## QUOTED TEXT
###

# Hyatt Hacienda Del Mar



## gmarine (Apr 27, 2006)

Have owners been notified how the closing of the Dorado is going to affect the resort ?


----------



## Zac495 (May 1, 2006)

When we were there, it was almost a ghost town without the other resort. I thought that was the one that was already closed. Or are you saying that the hotel down the street is closing , too? 

The resort is nice, but I wouldn't go back since there's just nothing going on there now. And without a car, you're really stuck. Getting the shuttle would cost a fortune.

Pictures of the place are on my picture trail.


----------



## gmarine (May 1, 2006)

The Cerromar closed a year ago or so and now the Dorado down the street is also closing. The only restaurants left on the complex were at the Dorado and the beach was better there as well.

With the loss of all those guests I wonder how it will affect the swim up bar etc. Not a good thing for owners of the HDM.

I am curious what they have been told by management.


----------



## Larainerenee (May 3, 2006)

_From Hyatt regarding the closing:_

"Certainly, the closing of the Hyatt Dorado Beach Hotel is sad news for us all.  The ownership has not announced future plans for the Dorado and it will most likely be sometime before we hear any comments. 

The announcement was made public March 21.  Our executive committee immediately prepared a letter for the ownership and it was mailed within 24 hours because it was important that we relay as much information as possible. 

All 4 golf courses will remain open and active as will the Dorado and Plantation Clubhouses.  The trolleys will go away but we are working on some other form of transporation to move owners to the golf courses and clubhouses in the interim.

###

## WHAT IS ASKED
1: List the usernames of everyone who posted in the thread about the Hyatt Hacienda Del Mar, giving each one only once.
2: Summarize the thread about the Hyatt Hacienda Del Mar in two sentences.
You can leave the material aside; it isn't needed.

## INFORMATION SHOWN
###

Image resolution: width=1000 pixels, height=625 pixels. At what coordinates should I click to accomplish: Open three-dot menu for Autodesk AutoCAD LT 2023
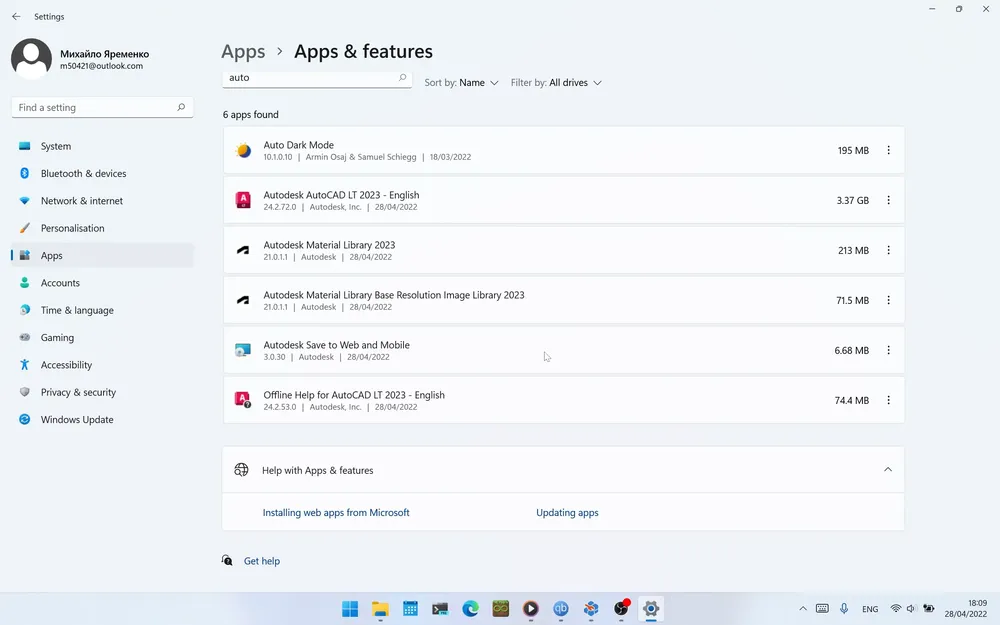tap(888, 200)
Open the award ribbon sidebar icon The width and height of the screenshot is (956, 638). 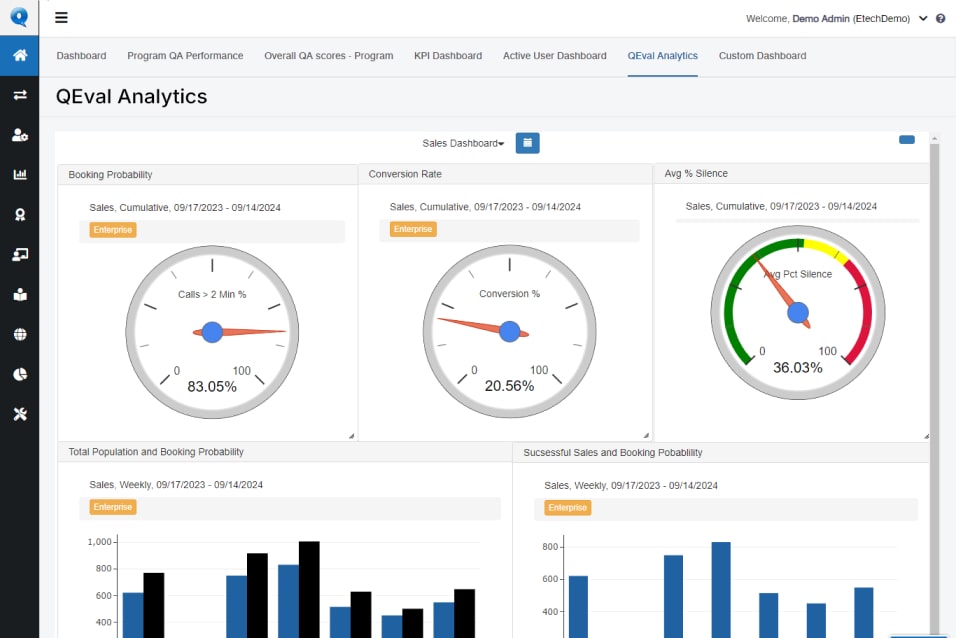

###

## THE ANSWERS
1: gmarine, Zac495, Larainerenee

2: A poster asks how the closing of the Dorado, which follows the earlier closing of the Cerromar, will affect the Hyatt Hacienda Del Mar, and another poster says the resort was almost a ghost town with nothing going on. A reply quoting Hyatt says the ownership has not announced future plans for the Dorado, that all four golf courses and the Dorado and Plantation Clubhouses will remain open, and that another form of transportation is being worked on to replace the trolleys.